◆ WORK INSTRUCTIONS
Please say which room the poster session on lymphocyte dynamics is held in, according to the conference abstract below.

Session 44Poster Presentations Lymphocyte Dynamics Session Day and Time: Wednesday 1:30 - 3:30 pm Room: Hall D
331 Modeling the Dynamics of T-cells and TREC After Early and Late Treatment of HIV-1 Infection R. M. Ribeiro*1, S. Lewin2, A. S. Perelson1 1Los Alamos Natl Lab, NM and 2Univ of Melbourne, Australia
Background: The immune processes involved in lymphocyte changes observed under HIV therapy are still controversial. In particular, the relative contributions of decreases in activation (as measured by death and proliferation rates), lymphocyte redistribution, and thymic output are not well understood.
Methods: To quantify these factors, we developed a mathematical model of the dynamics of cells containing T-cell receptor excision circles (TREC) and cells that do not contain TREC. We consider changes in thymic output, cell proliferation, cell death, activation, and the dynamics of redistribution between periphery and tissue. We analyzed the model analytically and using numerical simulations, and determined the changes in lymphocyte counts, TREC/ml and TREC/million cells with therapy. We compared the results of the model with treatment data of primary (PHI) and chronic (CHI) HIV-1 infection.

◆ EXTRACTED MATERIAL
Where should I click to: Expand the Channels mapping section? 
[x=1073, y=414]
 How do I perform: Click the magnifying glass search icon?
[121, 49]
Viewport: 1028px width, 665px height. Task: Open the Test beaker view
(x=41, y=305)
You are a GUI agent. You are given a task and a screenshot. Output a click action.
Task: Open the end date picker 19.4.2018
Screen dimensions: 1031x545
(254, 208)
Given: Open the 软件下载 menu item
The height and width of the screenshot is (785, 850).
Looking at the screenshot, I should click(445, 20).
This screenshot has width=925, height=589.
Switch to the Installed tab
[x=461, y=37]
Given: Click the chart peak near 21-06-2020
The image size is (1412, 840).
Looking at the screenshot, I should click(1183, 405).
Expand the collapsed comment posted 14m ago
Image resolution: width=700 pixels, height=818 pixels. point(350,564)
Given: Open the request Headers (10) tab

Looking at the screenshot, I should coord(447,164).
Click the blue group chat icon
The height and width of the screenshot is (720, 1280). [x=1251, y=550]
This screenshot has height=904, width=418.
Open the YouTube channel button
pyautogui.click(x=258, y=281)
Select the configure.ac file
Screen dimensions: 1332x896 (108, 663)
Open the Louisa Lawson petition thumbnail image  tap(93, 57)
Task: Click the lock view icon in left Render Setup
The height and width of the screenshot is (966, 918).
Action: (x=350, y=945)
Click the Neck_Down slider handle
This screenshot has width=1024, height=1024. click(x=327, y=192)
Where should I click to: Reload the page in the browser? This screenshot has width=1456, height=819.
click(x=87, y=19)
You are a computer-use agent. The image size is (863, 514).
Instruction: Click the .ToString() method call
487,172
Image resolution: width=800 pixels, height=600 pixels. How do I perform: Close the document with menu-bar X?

◆ OUTPUT OF THE TASK
Hall D.